Sports

Field hockey: Tuthill’s goal separates Clippers from Blue Waves

GARRET MEADE PHOTO | Kerri Hands of Greenport/Southold/Shelter Island used her stick to bring down the ball.

CLIPPERS 1, BLUE WAVES 0

Sarah Tuthill prefers playing on the left side of a field hockey field instead of the right side. She said she feels more comfortable there.

Greenport/Southold/Shelter Island may be more comfortable having the freshman play on the left side as well, especially if she produces like she did on Thursday.
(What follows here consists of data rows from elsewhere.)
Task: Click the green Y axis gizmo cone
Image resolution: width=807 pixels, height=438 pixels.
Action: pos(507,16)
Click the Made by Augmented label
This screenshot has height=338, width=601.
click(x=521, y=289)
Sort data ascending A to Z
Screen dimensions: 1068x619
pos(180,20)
Tuthill, playing left inner, scored the game’s only goal as the Clippers defeated Riverhead for the first time in at least seven years.

GARRET MEADE PHOTO | Riverhead junior Amanda Graziano followed through on a hit.

It has been that sort of a season for the Clippers, who are enjoying their best season since, well, who knows? Not even coach Todd Gulluscio could say the last time the Clippers have done as well as they are doing this year. They hold an 8-5 record, 7-5 in Suffolk County Division III, with three games remaining in the regular season. Not bad for a team that was seeded 10th before the season.

“I knew we were going to be good,” Tuthill said, “but I didn’t know we were going to be this good.”

Prior to the game, Greenport was in seventh place, and Riverhead was right behind it in the eighth slot. Both teams have hopes of scratching out a playoff berth, which goes to the top six teams in the division.

“We have a goal, and we want to reach that goal,” said Tuthill, who was a starting defender for the Clippers last year.

Greenport took a step in the right direction with its win at Riverhead High School. After Riverhead goaltender Allison Doscinski had made three straight saves, Tuthill was in place to knock a rebound into an unguarded goal 18 minutes 36 seconds into the game.
It was a well-deserved goal for the Clippers (8-5, 7-5), who controlled much of the game, boxing Riverhead (5-7, 5-6) in its own end. The Clippers outshot the Blue Waves, 11-2.

Tuthill nearly added a second goal later in the first half, but was denied by a Doscinski leg save on a first-time shot by Tuthill off a pass from Sarah Manfredi. It was one of eight saves by Doscinski.

Greenport goaltender Alexis Reed needed to make only two saves for the shutout. The most significant play she made on the day was not an official save, although it might have saved the day for the Clippers. In the final minutes of the first half, Riverhead had what might have been its best scoring chance. Melodee Riley was charging forward on the left side on a counterattack, but Reed charged far out of her goal to make a sliding tackle, kicking the ball away.

“That slide tackle right there was outstanding,” said Gulluscio, whose team lost to Riverhead earlier this season in penalty strokes.

While the Greenport defense of Erin Creedon, Emily King, Megan Mundy, Lauren Ficurilli and Manfredi did well to keep the pressure off Reed, the aggressive Clippers exerted plenty of pressure of their own. On the attack they had Victoria Gonzalez, Kerri Hands, Breanna Hallman, Toni Esposito and Tuthill giving the Blue Waves all they could handle.

Gulluscio, who had said this seventh season will mark his final year as the team’s coach, said his players have learned how to win. “All these kids have been doing a great job,” he said. “They’re working hard in practice. They’re fighting hard in games. They’re doing all the things they need to do to win, and the results are there.”

Both teams have three regular-season games remaining, but Riverhead faces a tougher road. All three of its upcoming opponents — Shoreham-Wading River, Pierson/Bridgehampton and Comsewogue — are seeded higher than the Blue Waves. Riverhead has finished in seventh place, one spot out of the playoffs, the past two years. But the Riverheaders haven’t given up hope that this year will be the year they make it.

“We’re always so close and yet too far away to get it,” Doscinski, one of the team’s eight seniors, said. “We have so many girls who have great abilities, and when you put all of them together, it’s just unbelievable. They’re all awesome. It’s just all those skills need to come together and time’s getting short.”

Riverhead coach Cheryl Walsh is no fan of the power-rating system that determines the standings in Suffolk County field hockey, but she understands full well how it works.

“Every year it’s a fight. This year is no different,” she said. “You have to beat the people who are obviously seeded below you, and then you have to upset someone who’s ahead of you. We’re not in the playoffs unless we beat someone ahead of us.”